Les deux auteurs écrivent au nom de la liberté, de ses droits, de la conquête de l'identité qui agite ce moment de l'histoire. Elles montrent qu'elles vivent en vertu de principes qu'elles ont librement posés et définis, selon des valeurs auxquelles elles ont souscrit en toute indépendance d'esprit. Elles s'en expliquent et y reviennent à travers leurs propos afin d'être jugées et considérées avant tout pour elles-mêmes et en tant qu'elles-mêmes. Au XIXè siècle, le système s'impose avec force aux individus et ne leur laisse que peu de liberté. Il est difficile d'échapper à la loi générale, aux conditions fixées pour chacun. L'acte autobiographique est un acte d'affirmation sociale, traduit la volonté d'échapper à cette emprise de la part des auteurs, le souci de témoignage qui est le leur, leur désir de reprise et de justification vis à vis de leur existence. George Sand et Marie d'Agoult ressentent la nécessité de se faire entendre. Elles attestent d'un parcours et de choix. Elles osent se définir avant tout comme elles-mêmes et s'élèvent contre la société, les institutions qui étouffent les individus. «Telle femme [...] en suscitant dans les intelligences un examen nouveau des idées reçues agira sur son siècle [...] autant peut-être que telle assemblée de législateurs ou tel capitaine d'armée.» 438

L'autobiographie est redécouverte de ce qui a été accompli et réalisé au travers des obstacles rencontrés et franchis pour tracer sa destinée, sa voie, rechercher son droit au bonheur comme le choix de son destin. L'autobiographie revêt la forme d'un combat et d'une lutte sociale. Les hommes sont les reflets, les porte-parole des grandes mutations. Celles-ci ne doivent pas seulement profiter à une minorité toute puissante mais doivent permettre de satisfaire les besoins de tous.

George Sand et Marie d'Agoult se révèlent dans toute leur dimension au sein de cette bataille qui les oppose à ce siècle dont elles sont issues. Elles s'opposent à une société bloquée, à l'égoïsme social. Elles mettent en avant des valeurs d'égalité, de fraternité, de liberté, un idéal de progrès social, insistent sur l'accès à une véritable instruction sous aucune discrimination pour tous, principe fondamental d'avancée, et remède à tous les maux. Elles veulent donner à chacun la possibilité de se former et de se développer totalement. C'est par l'éducation que s'acquièrent les réalités, les responsabilités que se définissent les sociétés et leur évolution. Celle-ci doit devenir un instrument de libération et contribuer au progrès social. L'accent doit être mis sur le contenu et non les formes.
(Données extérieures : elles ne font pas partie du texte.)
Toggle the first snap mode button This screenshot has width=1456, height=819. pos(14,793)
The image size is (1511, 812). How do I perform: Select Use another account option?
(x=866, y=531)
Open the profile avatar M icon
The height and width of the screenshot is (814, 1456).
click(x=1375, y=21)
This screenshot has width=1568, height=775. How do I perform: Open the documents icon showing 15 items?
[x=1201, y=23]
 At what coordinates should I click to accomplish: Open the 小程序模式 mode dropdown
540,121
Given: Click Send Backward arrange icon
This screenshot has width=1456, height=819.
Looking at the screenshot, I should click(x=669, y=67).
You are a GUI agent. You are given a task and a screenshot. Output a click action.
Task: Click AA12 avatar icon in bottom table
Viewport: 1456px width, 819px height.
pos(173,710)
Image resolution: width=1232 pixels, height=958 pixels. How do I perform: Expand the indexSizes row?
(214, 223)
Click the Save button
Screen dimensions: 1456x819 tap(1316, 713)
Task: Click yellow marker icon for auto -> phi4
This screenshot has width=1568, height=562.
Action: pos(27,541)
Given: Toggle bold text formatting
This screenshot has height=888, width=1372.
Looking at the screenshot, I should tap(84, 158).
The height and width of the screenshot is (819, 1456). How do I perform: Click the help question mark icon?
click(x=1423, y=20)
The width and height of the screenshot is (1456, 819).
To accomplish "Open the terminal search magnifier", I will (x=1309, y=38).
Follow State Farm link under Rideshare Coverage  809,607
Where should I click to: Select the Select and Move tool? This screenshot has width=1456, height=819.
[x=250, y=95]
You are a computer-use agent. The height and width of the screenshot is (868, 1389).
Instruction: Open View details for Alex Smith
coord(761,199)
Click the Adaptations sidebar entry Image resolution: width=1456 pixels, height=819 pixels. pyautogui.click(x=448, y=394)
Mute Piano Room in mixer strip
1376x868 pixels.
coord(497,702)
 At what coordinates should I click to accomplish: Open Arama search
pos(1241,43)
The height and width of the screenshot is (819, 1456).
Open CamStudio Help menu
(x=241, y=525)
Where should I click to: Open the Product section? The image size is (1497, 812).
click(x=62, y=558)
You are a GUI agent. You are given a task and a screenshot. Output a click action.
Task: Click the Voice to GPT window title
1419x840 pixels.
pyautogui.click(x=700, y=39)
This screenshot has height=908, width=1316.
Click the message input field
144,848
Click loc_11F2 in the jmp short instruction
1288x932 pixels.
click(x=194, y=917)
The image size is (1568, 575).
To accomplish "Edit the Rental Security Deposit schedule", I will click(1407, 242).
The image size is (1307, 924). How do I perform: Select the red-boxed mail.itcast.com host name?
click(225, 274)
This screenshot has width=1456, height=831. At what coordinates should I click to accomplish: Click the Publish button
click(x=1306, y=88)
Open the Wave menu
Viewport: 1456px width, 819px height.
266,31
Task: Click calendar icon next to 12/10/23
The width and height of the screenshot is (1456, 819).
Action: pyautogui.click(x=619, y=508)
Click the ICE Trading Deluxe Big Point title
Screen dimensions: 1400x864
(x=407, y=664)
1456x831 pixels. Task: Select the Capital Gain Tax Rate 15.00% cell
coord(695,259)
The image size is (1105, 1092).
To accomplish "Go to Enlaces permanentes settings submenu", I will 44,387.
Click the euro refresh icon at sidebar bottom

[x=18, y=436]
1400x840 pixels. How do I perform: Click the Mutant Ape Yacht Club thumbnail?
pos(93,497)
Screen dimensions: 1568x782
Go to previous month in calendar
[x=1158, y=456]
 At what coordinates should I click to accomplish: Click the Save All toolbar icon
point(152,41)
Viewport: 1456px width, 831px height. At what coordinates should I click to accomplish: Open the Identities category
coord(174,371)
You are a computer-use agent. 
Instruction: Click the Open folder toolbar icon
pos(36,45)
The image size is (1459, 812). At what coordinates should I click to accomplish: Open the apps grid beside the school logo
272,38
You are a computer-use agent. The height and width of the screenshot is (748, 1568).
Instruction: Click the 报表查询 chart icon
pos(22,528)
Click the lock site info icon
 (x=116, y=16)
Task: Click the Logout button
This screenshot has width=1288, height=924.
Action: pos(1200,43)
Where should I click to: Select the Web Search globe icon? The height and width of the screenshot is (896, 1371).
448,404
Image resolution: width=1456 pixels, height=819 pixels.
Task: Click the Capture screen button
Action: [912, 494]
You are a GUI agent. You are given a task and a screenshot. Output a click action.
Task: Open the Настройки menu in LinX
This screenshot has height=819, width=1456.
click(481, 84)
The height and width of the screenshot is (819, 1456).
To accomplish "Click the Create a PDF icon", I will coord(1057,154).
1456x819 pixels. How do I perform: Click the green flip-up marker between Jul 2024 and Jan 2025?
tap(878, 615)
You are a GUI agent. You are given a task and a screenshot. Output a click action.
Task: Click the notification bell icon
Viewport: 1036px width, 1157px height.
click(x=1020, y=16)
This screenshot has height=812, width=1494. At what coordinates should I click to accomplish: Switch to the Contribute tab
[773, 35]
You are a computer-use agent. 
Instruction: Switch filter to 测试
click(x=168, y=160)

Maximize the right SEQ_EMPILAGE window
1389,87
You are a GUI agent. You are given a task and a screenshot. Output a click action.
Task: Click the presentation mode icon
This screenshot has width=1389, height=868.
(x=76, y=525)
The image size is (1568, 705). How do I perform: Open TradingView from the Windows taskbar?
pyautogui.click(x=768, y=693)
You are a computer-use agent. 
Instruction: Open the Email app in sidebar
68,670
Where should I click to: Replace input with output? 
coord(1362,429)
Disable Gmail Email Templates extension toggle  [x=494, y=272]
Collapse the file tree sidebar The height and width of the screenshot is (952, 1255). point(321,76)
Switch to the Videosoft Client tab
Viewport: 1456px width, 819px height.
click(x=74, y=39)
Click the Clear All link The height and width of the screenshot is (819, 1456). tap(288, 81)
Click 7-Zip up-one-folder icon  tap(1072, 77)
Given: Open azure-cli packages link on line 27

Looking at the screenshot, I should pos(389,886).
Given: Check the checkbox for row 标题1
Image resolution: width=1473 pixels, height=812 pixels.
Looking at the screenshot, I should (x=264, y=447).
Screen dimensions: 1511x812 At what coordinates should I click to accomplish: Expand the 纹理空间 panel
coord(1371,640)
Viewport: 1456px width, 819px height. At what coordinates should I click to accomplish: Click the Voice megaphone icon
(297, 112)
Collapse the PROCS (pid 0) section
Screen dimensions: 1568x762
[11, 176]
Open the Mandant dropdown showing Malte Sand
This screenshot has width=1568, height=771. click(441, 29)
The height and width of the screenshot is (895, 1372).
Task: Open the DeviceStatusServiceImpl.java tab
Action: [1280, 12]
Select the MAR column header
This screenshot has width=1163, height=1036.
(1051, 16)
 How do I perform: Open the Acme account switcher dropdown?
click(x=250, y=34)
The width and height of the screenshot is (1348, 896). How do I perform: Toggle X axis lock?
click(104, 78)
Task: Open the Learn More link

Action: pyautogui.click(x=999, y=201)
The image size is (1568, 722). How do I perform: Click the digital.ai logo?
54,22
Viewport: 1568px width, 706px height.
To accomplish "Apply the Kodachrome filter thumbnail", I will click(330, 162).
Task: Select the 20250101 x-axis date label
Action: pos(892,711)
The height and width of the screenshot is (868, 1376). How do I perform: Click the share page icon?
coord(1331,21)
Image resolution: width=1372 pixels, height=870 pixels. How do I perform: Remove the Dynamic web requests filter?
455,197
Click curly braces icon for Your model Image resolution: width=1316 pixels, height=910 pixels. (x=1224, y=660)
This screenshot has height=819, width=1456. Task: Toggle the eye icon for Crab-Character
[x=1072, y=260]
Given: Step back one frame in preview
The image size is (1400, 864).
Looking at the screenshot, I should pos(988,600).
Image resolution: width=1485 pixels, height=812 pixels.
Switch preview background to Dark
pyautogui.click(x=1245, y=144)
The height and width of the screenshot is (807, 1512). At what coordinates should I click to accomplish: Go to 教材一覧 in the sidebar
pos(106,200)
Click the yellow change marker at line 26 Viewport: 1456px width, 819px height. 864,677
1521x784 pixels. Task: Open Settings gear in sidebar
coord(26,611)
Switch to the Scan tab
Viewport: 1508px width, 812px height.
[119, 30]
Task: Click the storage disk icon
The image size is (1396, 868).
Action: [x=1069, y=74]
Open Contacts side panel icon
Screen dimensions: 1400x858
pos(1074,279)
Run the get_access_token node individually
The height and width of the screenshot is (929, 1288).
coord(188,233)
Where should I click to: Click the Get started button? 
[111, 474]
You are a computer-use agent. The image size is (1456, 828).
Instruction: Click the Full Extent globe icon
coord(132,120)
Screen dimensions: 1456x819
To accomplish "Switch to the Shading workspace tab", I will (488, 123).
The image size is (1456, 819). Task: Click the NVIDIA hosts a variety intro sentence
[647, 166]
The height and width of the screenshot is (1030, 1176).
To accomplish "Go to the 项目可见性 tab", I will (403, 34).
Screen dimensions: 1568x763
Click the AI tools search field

L'enseignement doit privilégier des méthodes actives et participatives plaçant le sujet au cœur de la pédagogie. Il doit favoriser l'expansion de la conscience, la croissance des facultés non pas la frivolité et l'inconséquence.

Les deux écrivains se font l'éducatrice de leurs lecteurs. Elles les incitent à poursuivre par eux-mêmes leurs apprentissages, à ne pas s'arrêter à l'éducation reçue, à mûrir et réfléchir leur expérience à l'aide des exemples et des conseils qu'elles prodiguent. Elles cherchent à éclairer la conscience et le jugement de leur public vis-à-vis des mœurs, des représentations véhiculées par la société. Elles veulent susciter une analyse des vrais problèmes, mettre face aux vrais débats de société, aider à rechercher des solutions. Elles démontrent l'importance des enjeux sociaux, des revendications émises par les différents groupes sociaux. Elles proposent une solidarité active et sans violence entre les hommes. Elles désignent la période comme charnière de l'histoire.

Elles se sentent investies d'une mission sociale et humanitaire. Elles considèrent qu'il leur appartient de promouvoir une société nouvelle et que cette responsabilité leur incombe. Il faut ouvrir le monde à tous les êtres qui composent l'humanité, libérer l'être total que chacun devrait aspirer à devenir, tracer la route de ce qui est bon et juste pour des hommes perfectibles, faire régner la compréhension sur les préjugés, l'éducation sur l'ignorance. La réflexion des deux auteurs est une réflexion mûrie au fil du temps et des années, au travers des événements de leur vie, de ce dont elles ont été témoins, de ce qu'elles ont vécu et expérimenté. Elle est le fruit d'une analyse, résulte d'un recul ce qui lui donne d'autant plus de consistance et de poids.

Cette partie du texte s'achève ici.